EXERCISE DIRECTIONS: Check every line of the entries that follow, and copy the ones containing "agent".

Stored items:
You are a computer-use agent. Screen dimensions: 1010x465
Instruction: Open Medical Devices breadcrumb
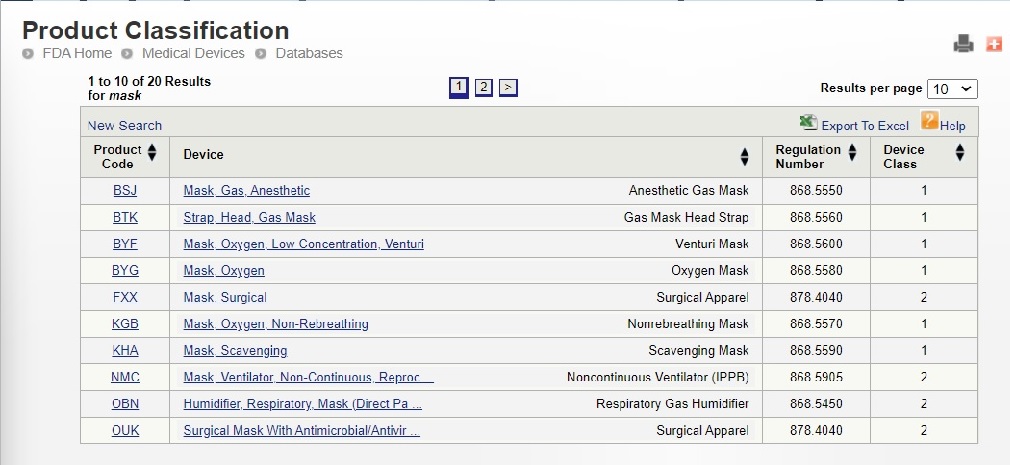(193, 53)
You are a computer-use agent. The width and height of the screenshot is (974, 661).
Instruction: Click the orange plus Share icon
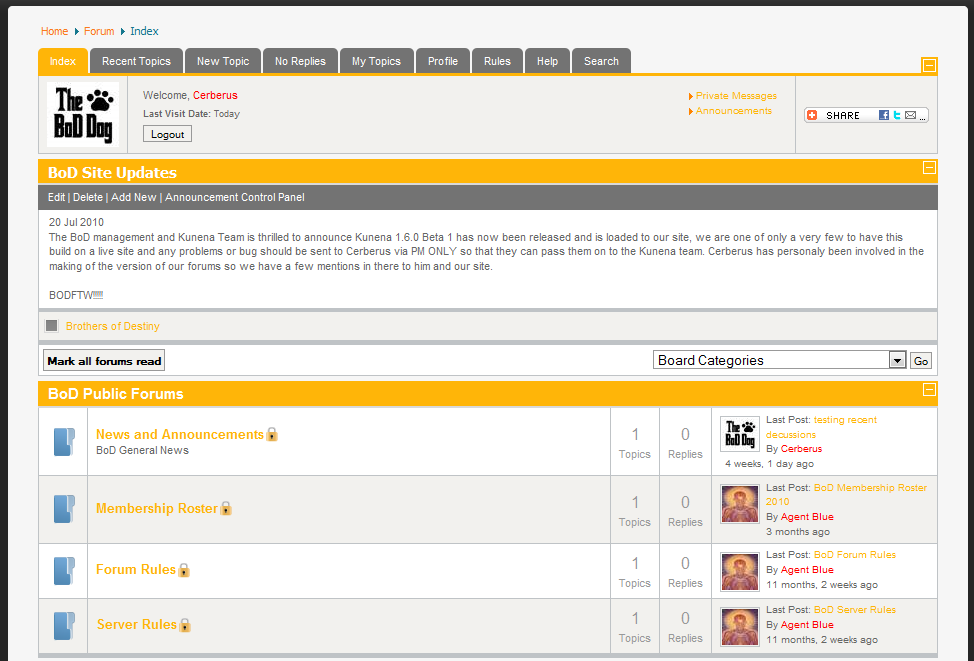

ANSWER SPACE:
You are a computer-use agent. Screen dimensions: 1010x465
You are a computer-use agent. The width and height of the screenshot is (974, 661).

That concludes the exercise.